Ask HN: advice! tired uni student gaining engineering skills (with joy)

1 indiraschka 1 6/26/2025, 5:23:42 AM
I'm going into my 2nd year at uni, based in the san francisco bay area and want to get into hardware (point 1 of advice)! School has been not a great fit for me and need perspective re: dropping out (advice point 2).

1. Engineering.

Over the past 2 months, I really loved the physics and engineering of programming NFCs, webapps that vectorize smells and allow searching, and making $8 microelectrode arrays (tiny grids of wires!) by laser-induced graphene on microscope slides, whereas usually they're $300, with my friends.

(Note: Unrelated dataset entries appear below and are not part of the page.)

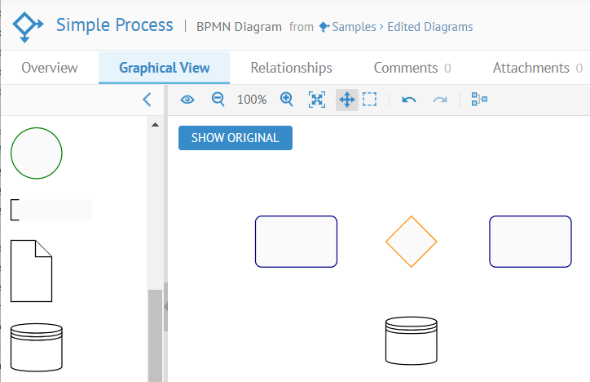Pick the data object page shape in palette
The height and width of the screenshot is (382, 590).
pyautogui.click(x=31, y=270)
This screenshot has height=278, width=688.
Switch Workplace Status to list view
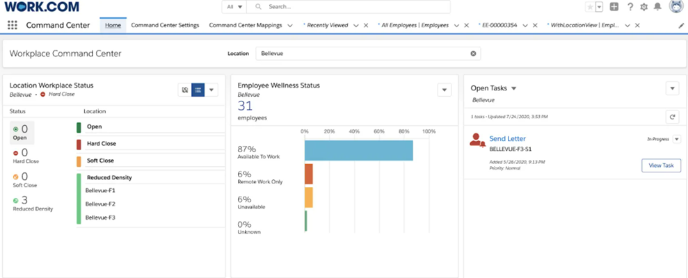click(198, 90)
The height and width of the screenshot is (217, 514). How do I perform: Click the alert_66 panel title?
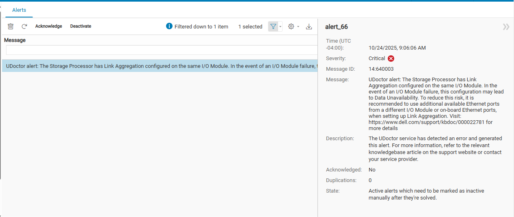337,27
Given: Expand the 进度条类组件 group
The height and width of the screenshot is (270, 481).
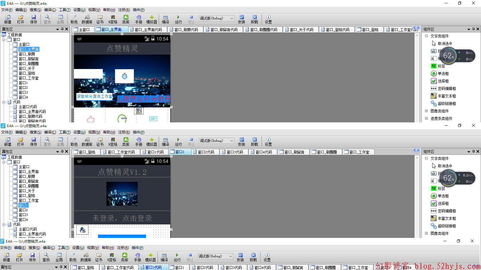Looking at the screenshot, I should (x=426, y=119).
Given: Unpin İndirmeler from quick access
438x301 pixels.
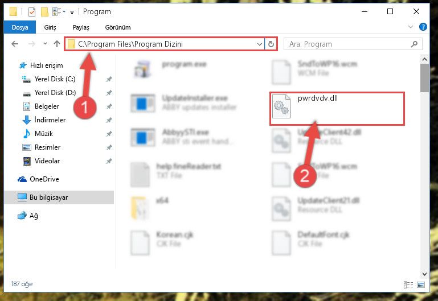Looking at the screenshot, I should point(109,120).
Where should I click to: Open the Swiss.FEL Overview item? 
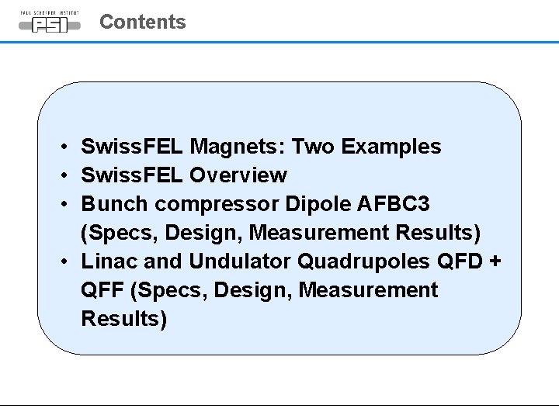point(183,175)
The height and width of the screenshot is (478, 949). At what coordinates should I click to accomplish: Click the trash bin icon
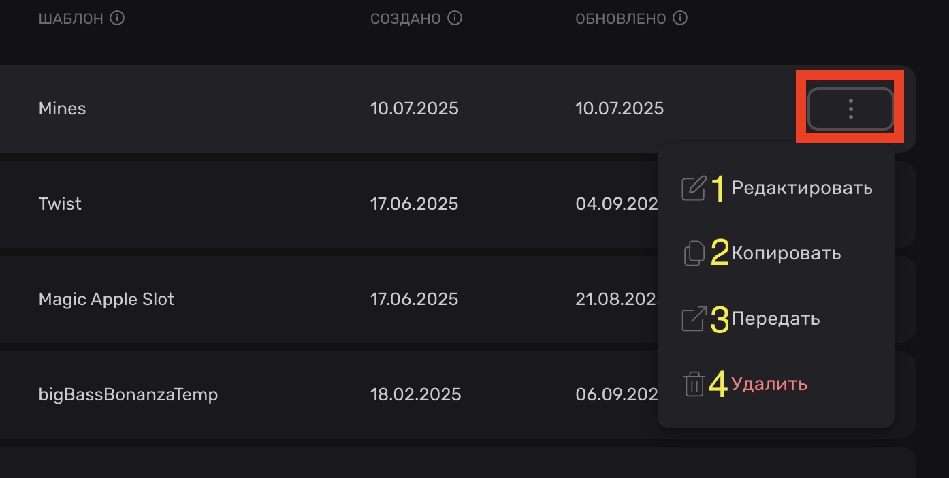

Skills I want to become proficient at: I want to be good at rapid prototyping on the edge of status quo in research. low-level programming, CAD skills (kicad, fusion), PCB design, lasers and micromachining, bioamplifiers, spectrophotometers

Other stuff I want to do (right now!): text-to-smell diffuser system, scent recognition system, fast steering mirror system and error correction.

How can I further push myself and learn faster here? Any advice is appreciated. I had many collaborative projects spanning microdrones, biosignals, etc and 3 internship-equivalent experiences.

2. Conflicts with school.

I would really like time find rare quests and push the status quo collaboratively, and I self-learn really fast per project (mentors have noted this).

Any more time in the structured school system is causing a lot of unhappiness. In elementary school, I created a popular zine about unschooling which almost got me expelled, so I moved countries (having learned english through coding forums). After the pandemic, I have mostly been doing online school (including uni).

The current conservative strategy is to remain in school for another semester/year until I solidify the visa status post dropping-out. I don't satisfy the o1 visa criteria yet (duh, I'm not yet exceptional) and am working on it (through publications and grant awards). Are there some other options you would recommend?

Happy to talk more - you can message at x.com/indiraschka

Comments (1)

chaidhat · 18m ago
How can smell be used to generate value? Do you want to generate value or are you just interested in that sort of stuff?

Are you in Berkeley or Stanford? They probably have a lot of professors you could email who are probably doing at least something to do with that. Or join university clubs. Or cold email people.